Last month’s failed coup attempt in Turkey may have been designed to expose Washington’s true intentions in the country, says a former US Army officer in San Francisco, California.
The government of President Recep Tayyip Erdogan has blamed Washington for playing a role in the failed attempt on July 15, 2016.
Even before this incident, the Pentagon ordered families of US troops and civilian personnel deployed in southern Turkey to leave the region for security reasons.
The coup attempt “has exposed the US hand as playing a role, at least in the US Central Intelligence [Agency] circles and senior military circles in at least tolerating, if not empowering, planning and executing part of this coup that occurred in Turkey,” said Scott Bennett, a former US Army psychological warfare officer and counter-terrorism analyst.

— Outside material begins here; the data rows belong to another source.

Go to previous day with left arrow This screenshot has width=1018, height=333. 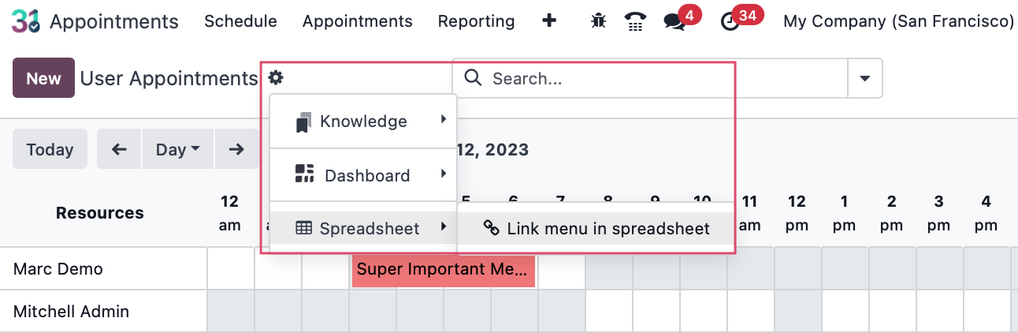click(x=119, y=149)
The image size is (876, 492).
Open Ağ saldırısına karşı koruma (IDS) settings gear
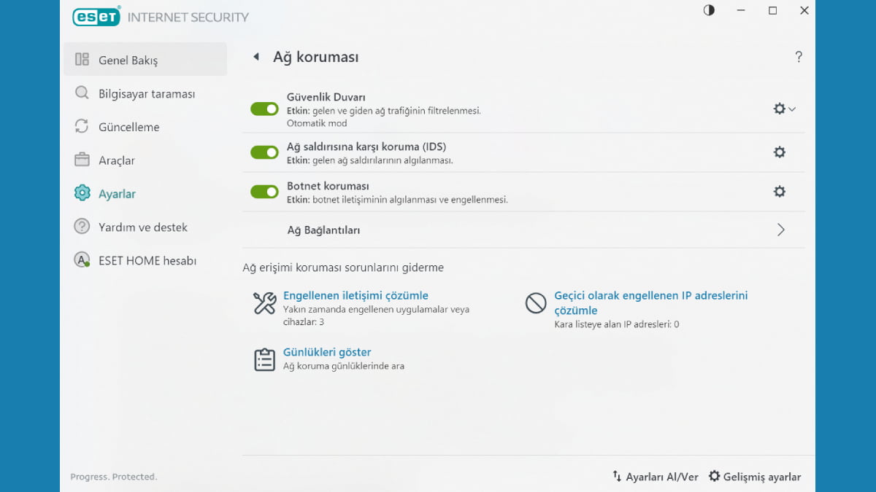coord(779,152)
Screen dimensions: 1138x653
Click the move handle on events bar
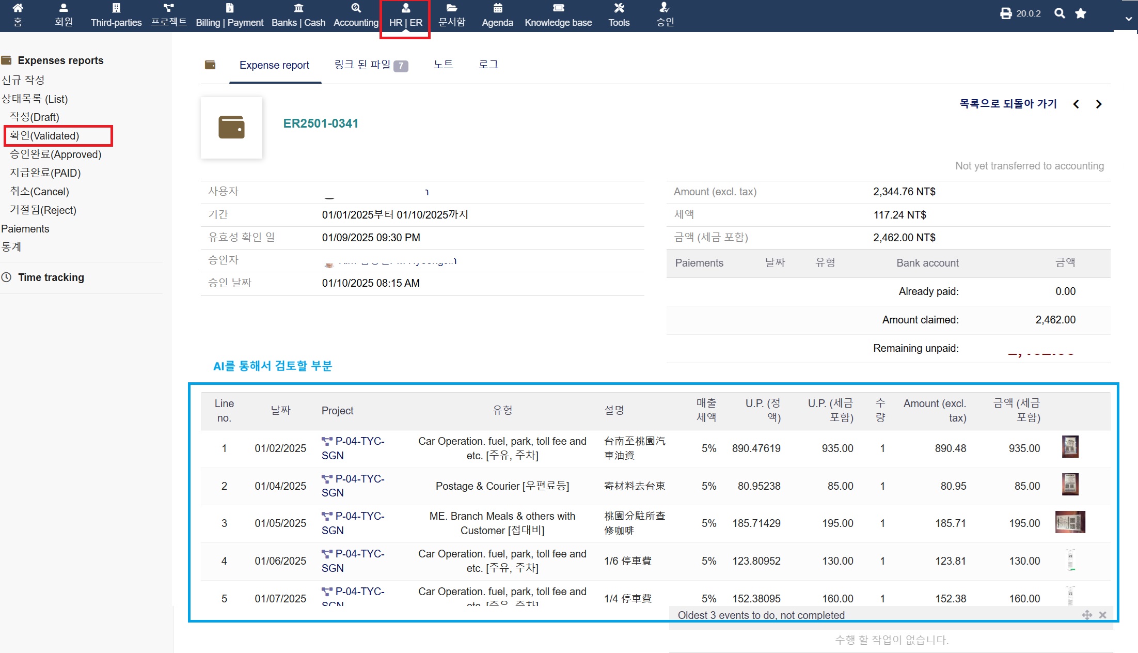tap(1087, 615)
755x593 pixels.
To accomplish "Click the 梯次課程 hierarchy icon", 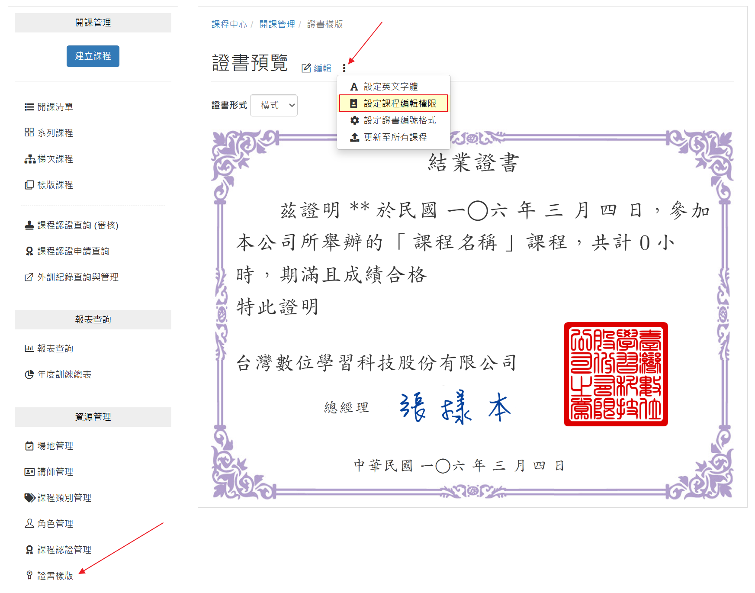I will click(30, 159).
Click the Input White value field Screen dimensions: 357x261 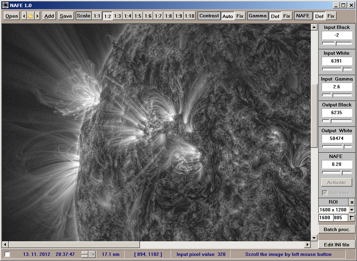point(337,61)
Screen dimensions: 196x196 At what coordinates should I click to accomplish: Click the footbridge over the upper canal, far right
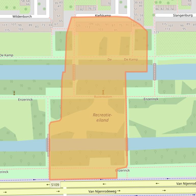[x=154, y=72]
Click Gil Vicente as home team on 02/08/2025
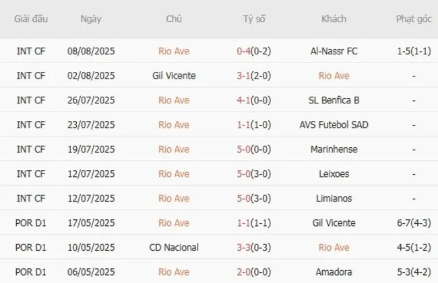 tap(174, 75)
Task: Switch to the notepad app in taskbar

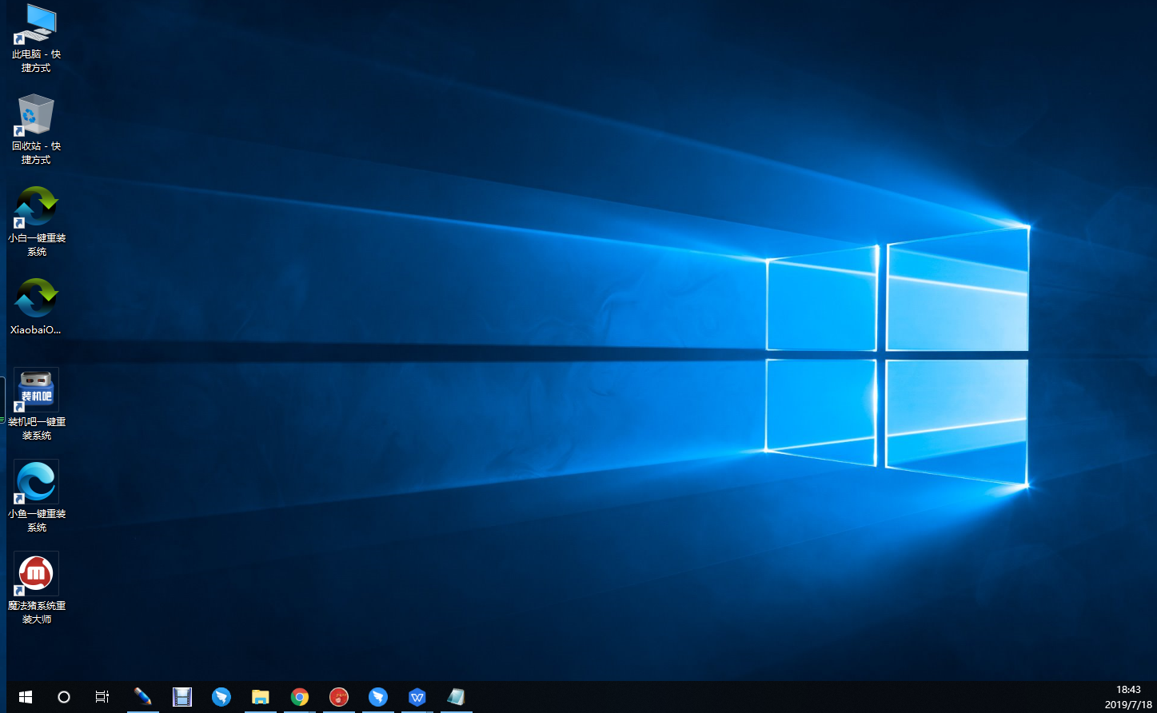Action: tap(456, 697)
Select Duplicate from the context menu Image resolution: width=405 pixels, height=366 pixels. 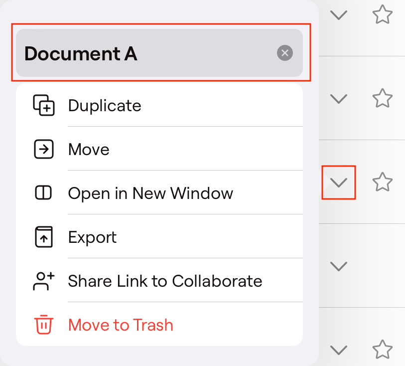[105, 105]
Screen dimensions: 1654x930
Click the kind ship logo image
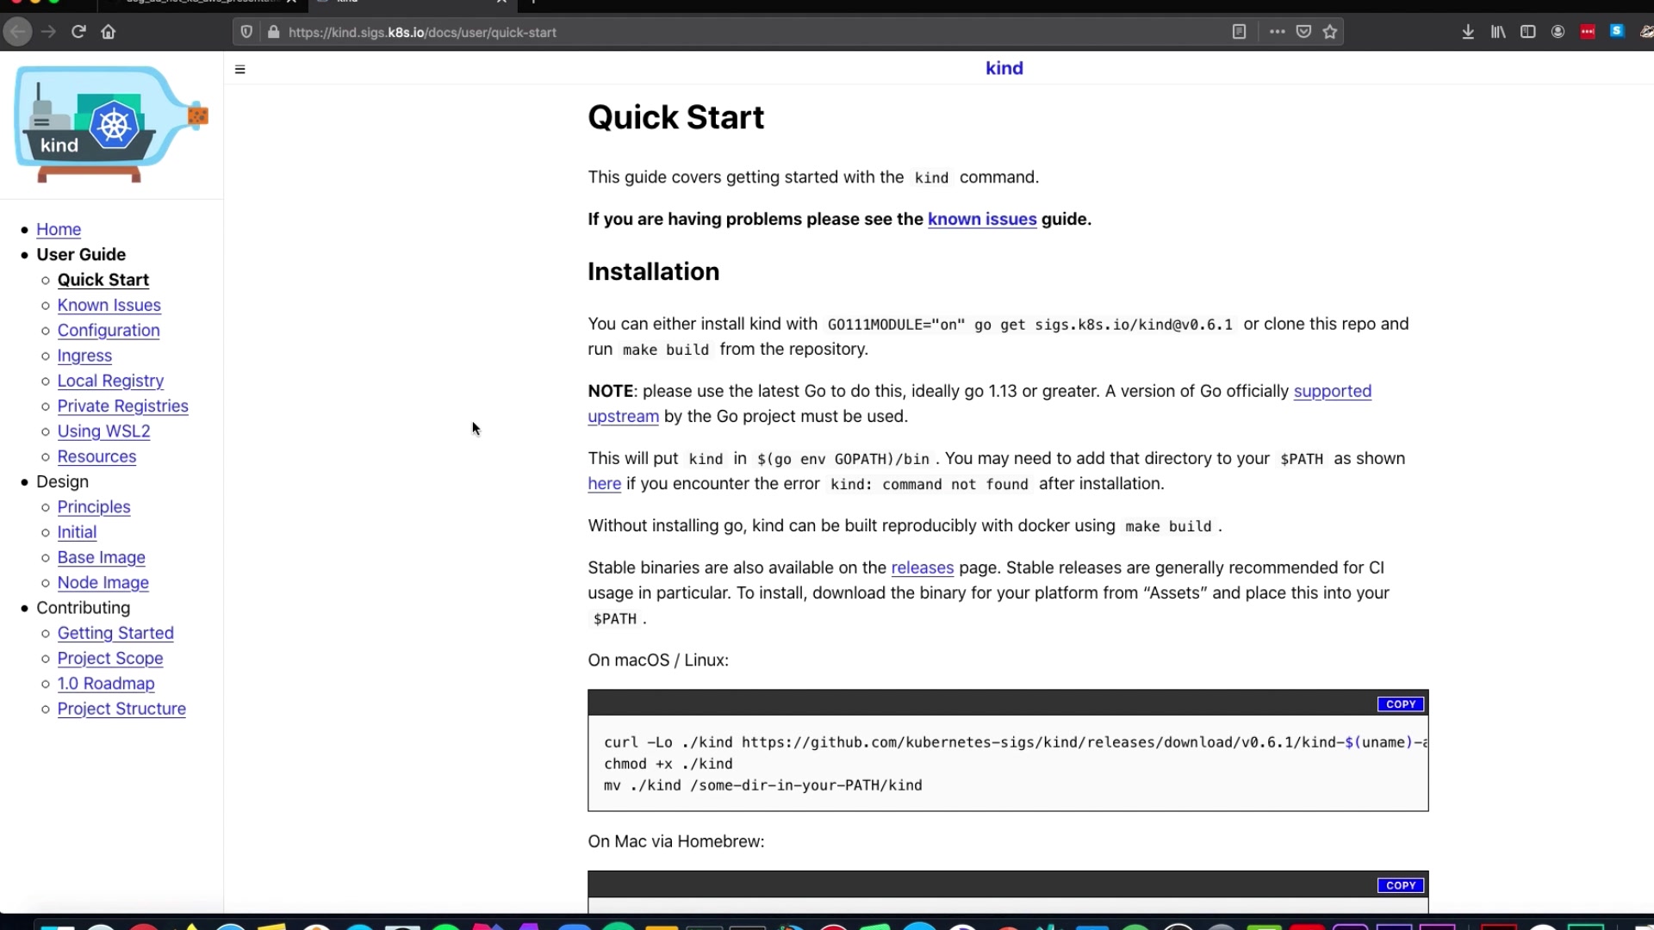110,124
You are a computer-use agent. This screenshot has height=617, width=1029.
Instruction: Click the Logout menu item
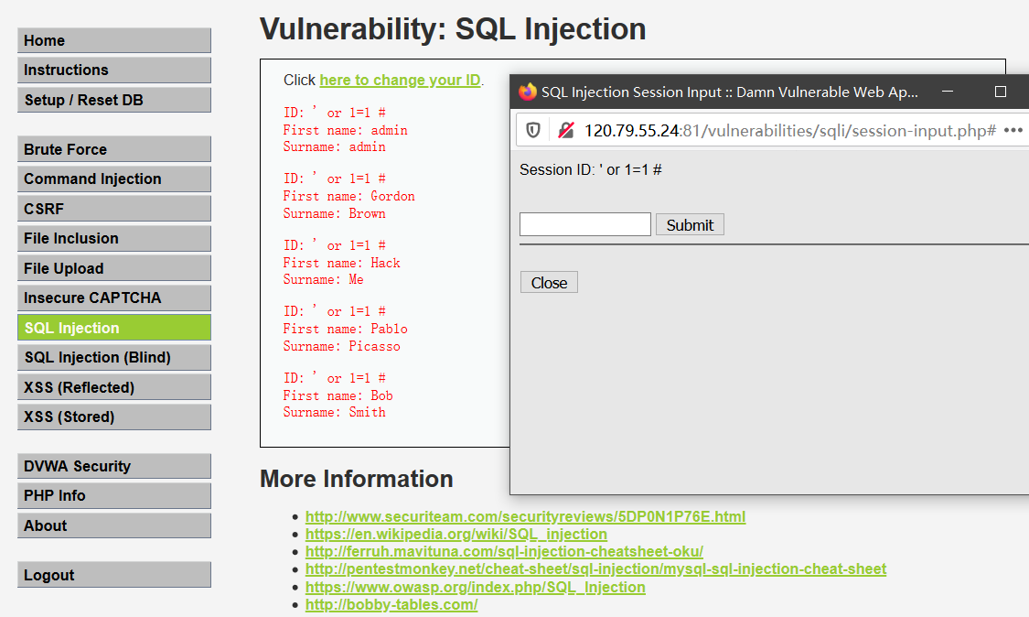[x=113, y=575]
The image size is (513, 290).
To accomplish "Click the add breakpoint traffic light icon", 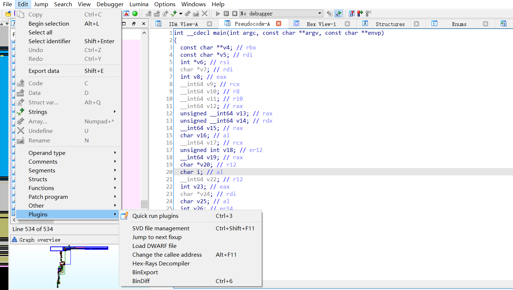I will click(x=360, y=14).
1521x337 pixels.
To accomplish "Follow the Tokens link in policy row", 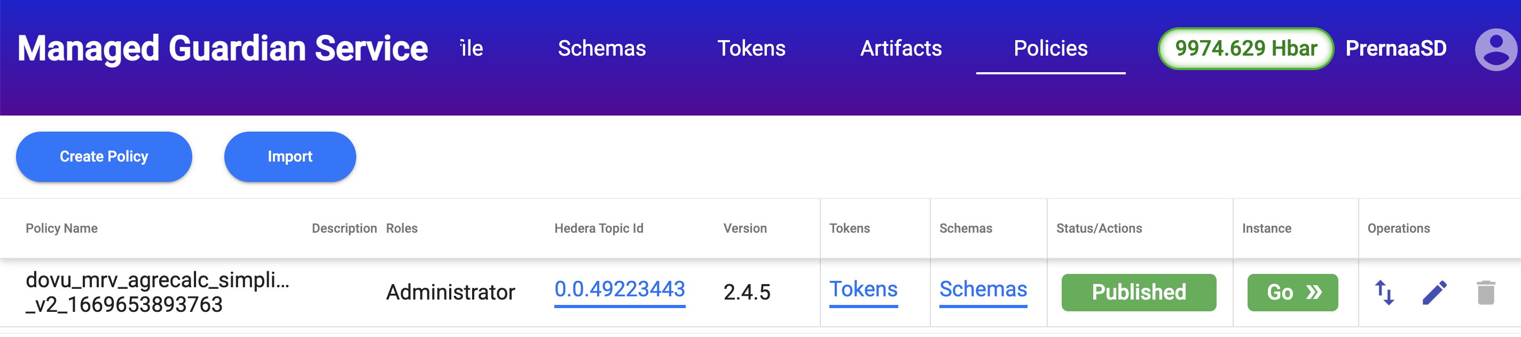I will [x=863, y=289].
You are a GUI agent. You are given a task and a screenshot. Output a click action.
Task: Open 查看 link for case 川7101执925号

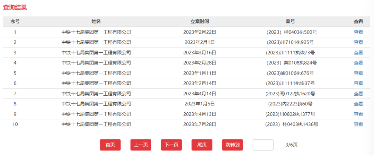point(358,42)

“So I think Turkey’s suspicion and Erdogan’s hostility towards the United States is quite pronounced and is quite justified and will only increase,” Bennett told Press TV on Monday.
“The coup that did occur was either a tremendous failure by those who planned it or a tremendous trap that Erdogan himself executed in order to expose the United States and its senior military for what they really are,” he added.
The coup “had the desired effect of exposing the United States as being permissive if not hostile towards Erdogan,” he said.
Following the overthrow attempt, Ankara reportedly cut off electricity to the strategic Incirlik Air Base, used by the US to conduct airstrikes against Daesh terrorists in Iraq and Syria.
According to a Washington think tank, a large number of American nuclear weapons stored at the air base are at risk of being seized by "terrorists or other hostile forces."
The Pentagon has stored about 50 atomic bombs at Incirlik in southern Turkey, about 110 kilometers from the border with Syria, where Washington and Ankara are engaged in a proxy war against the country, providing support to terrorist groups fighting against the Syrian people and government.
The United States is purportedly maintaining the stockpile of nuclear weapons at Incirlik as a deterrent to Russia and to demonstrate Washington’s commitment to NATO.